Step 8: Version Control
- Record the version of g:Profiler used for analysis to ensure reproducibility.
- Version Example:
g:Profiler_e111_eg58_p18_b51d8f08
- Version Example:
Tips
- Always check and record the version of tools used to facilitate future reproducibility.
- If g:Profiler returns no results, consider relaxing the FDR threshold to test for tool functionality.
- Save and organize all output files systematically in a results data folder for easy access and analysis continuity.
Exercise 2 - G:Profiler with custom GMT
Perform a pathway enrichment analysis using g:Profiler with a custom GMT file. This allows us to utilize alternate pathway data sources not available in g:Profiler's default settings.
Setup
- Download necessary files: Ensure you have downloaded and placed the
Pancancer_genelist.txt
andBaderlab_genesets.gmt
(June 2024 update) into your project data folder.
Instructions
Step 1: Open g:Profiler
- Access the g:Profiler web tool.
Step 2: Query Setup
- 2a: Copy and paste the gene list from
Pancancer_genelist.txt
into the Query field. - 2b: Expand the Advanced options tab and set the Significance threshold to "Benjamini-Hochberg FDR".
Step 3: Data Source Selection
- Expand the Data sources tab.
- Click the “clear all” button to unselect all preselected choices.
Step 4: Upload Custom GMT
- Navigate to the Custom GMT tab and upload the
Baderlab_genesets.gmt
file. - Verify the file name appears in the “File name used” box.
Step 5: Run the Query
- Click on "Run query" and wait for the results.
Step 6: Results Exploration
- Explore the detailed results provided by g:Profiler.
Step 7: Saving Results
- Save the results file as
gProfiler_hsapiens_Baderlab_max250.gem.txt
.
Optional Steps
If time permits, further explore the capabilities of g:Profiler with these optional steps:
Optional 1: Additional Data Sources
- Add TRANSFAC and miRTarBase databases to the query.
- Rerun the query and observe the changes in the results.
Optional 2: Ordered Query Analysis
- Check the ordered query option to prioritize the genes by the number of mutations.
- Compare the outcomes of ordered vs non-ordered queries.
Optional 3: Alternate Hypothesis Testing Methods
- Rerun the query using different methods such as g:SCS or Bonferonni.
- Assess the impact on the significance of the results.

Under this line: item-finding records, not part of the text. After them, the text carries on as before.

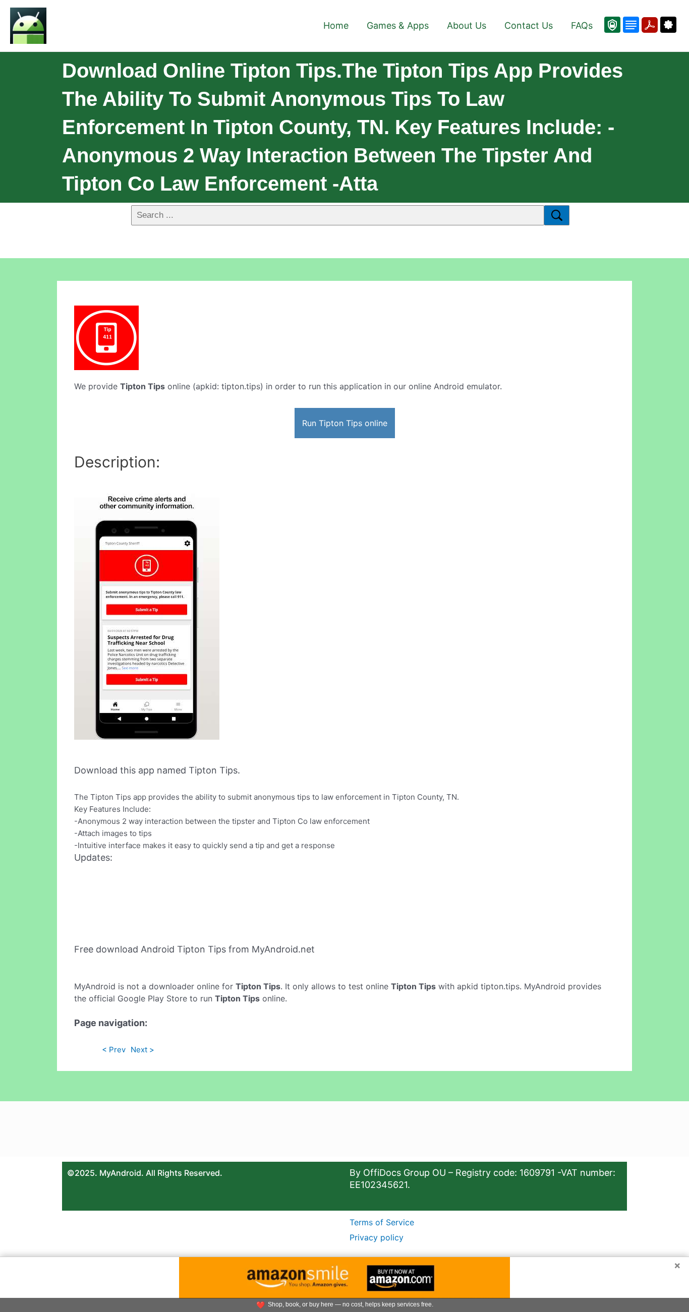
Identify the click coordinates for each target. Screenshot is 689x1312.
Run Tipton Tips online (344, 423)
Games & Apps (398, 25)
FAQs (582, 25)
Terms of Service (382, 1222)
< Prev (114, 1049)
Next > (142, 1049)
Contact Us (528, 25)
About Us (466, 25)
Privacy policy (377, 1237)
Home (336, 25)
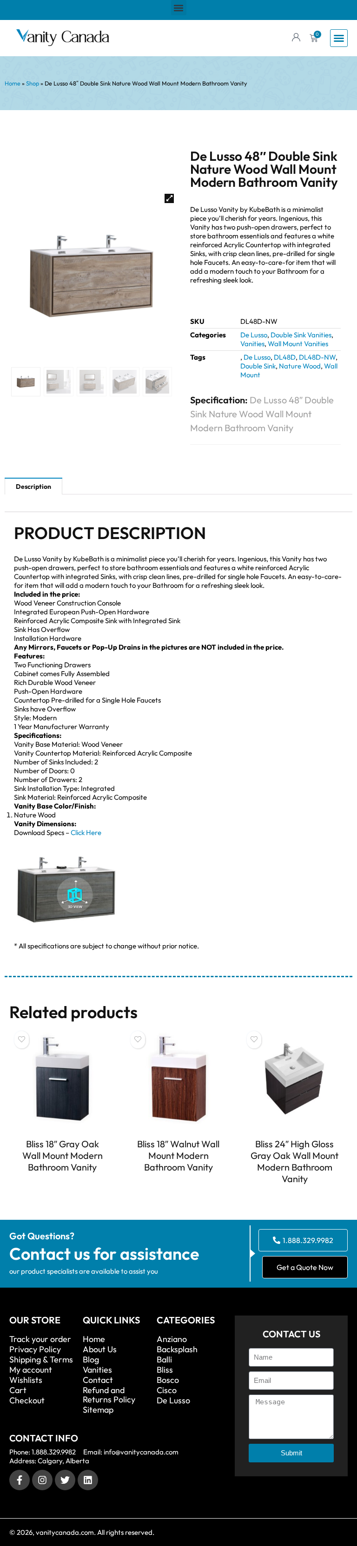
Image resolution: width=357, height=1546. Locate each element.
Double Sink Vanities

Tips for Efficient Analysis
- Documentation: Keep detailed notes of each step and parameter used. This will be helpful for reproducing the results or making modifications in future analyses.
- Results Interpretation: Spend adequate time understanding the output from each step. The detailed view in g:Profiler can provide insights into the biological relevance of your findings.
- File Management: Maintain a structured directory for all files used and generated in this exercise to avoid any confusion or data loss.